▸ **Given exercise**
Retype all of the data below line for line, with every character unchanged.

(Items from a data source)

☆ ☆ ☆ ☆ ☆

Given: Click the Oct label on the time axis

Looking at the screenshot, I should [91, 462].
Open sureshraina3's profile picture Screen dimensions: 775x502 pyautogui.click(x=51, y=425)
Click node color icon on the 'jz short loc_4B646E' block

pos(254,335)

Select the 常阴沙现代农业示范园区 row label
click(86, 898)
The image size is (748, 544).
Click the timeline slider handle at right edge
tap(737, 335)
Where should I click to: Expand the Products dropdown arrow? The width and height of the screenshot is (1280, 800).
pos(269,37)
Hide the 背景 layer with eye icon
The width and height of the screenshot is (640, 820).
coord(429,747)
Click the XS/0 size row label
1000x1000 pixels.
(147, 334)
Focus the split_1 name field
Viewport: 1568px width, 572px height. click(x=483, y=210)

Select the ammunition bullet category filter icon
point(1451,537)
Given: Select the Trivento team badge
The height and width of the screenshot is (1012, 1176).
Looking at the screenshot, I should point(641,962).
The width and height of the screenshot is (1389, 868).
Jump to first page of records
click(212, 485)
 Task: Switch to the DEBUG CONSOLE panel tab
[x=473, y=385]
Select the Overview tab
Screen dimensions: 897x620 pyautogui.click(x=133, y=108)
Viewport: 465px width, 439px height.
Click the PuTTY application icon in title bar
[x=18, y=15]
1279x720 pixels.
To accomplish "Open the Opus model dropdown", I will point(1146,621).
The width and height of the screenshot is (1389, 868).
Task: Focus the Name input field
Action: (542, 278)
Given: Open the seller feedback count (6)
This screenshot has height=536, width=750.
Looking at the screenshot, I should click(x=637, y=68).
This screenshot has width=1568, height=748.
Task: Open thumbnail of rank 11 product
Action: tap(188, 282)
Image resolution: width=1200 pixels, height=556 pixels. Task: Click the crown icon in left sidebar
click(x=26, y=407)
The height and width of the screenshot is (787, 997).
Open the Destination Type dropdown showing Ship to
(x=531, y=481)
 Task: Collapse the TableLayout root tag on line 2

☆ ☆ ☆ ☆ ☆

▸ **Finished exercise**
Given: Click the Oct label on the time axis

Looking at the screenshot, I should [91, 462].
Open sureshraina3's profile picture Screen dimensions: 775x502 pyautogui.click(x=51, y=425)
Click node color icon on the 'jz short loc_4B646E' block

pos(254,335)

Select the 常阴沙现代农业示范园区 row label
click(86, 898)
The image size is (748, 544).
Click the timeline slider handle at right edge
tap(737, 335)
Where should I click to: Expand the Products dropdown arrow? The width and height of the screenshot is (1280, 800).
pos(269,37)
Hide the 背景 layer with eye icon
The width and height of the screenshot is (640, 820).
coord(429,747)
Click the XS/0 size row label
1000x1000 pixels.
(147, 334)
Focus the split_1 name field
Viewport: 1568px width, 572px height. click(x=483, y=210)

Select the ammunition bullet category filter icon
point(1451,537)
Given: Select the Trivento team badge
The height and width of the screenshot is (1012, 1176).
Looking at the screenshot, I should point(641,962).
The width and height of the screenshot is (1389, 868).
Jump to first page of records
click(212, 485)
 Task: Switch to the DEBUG CONSOLE panel tab
[x=473, y=385]
Select the Overview tab
Screen dimensions: 897x620 pyautogui.click(x=133, y=108)
Viewport: 465px width, 439px height.
Click the PuTTY application icon in title bar
[x=18, y=15]
1279x720 pixels.
To accomplish "Open the Opus model dropdown", I will point(1146,621).
The width and height of the screenshot is (1389, 868).
Task: Focus the Name input field
Action: (542, 278)
Given: Open the seller feedback count (6)
This screenshot has height=536, width=750.
Looking at the screenshot, I should click(x=637, y=68).
This screenshot has width=1568, height=748.
Task: Open thumbnail of rank 11 product
Action: tap(188, 282)
Image resolution: width=1200 pixels, height=556 pixels. Task: Click the crown icon in left sidebar
click(x=26, y=407)
The height and width of the screenshot is (787, 997).
Open the Destination Type dropdown showing Ship to
(x=531, y=481)
 Task: Collapse the TableLayout root tag on line 2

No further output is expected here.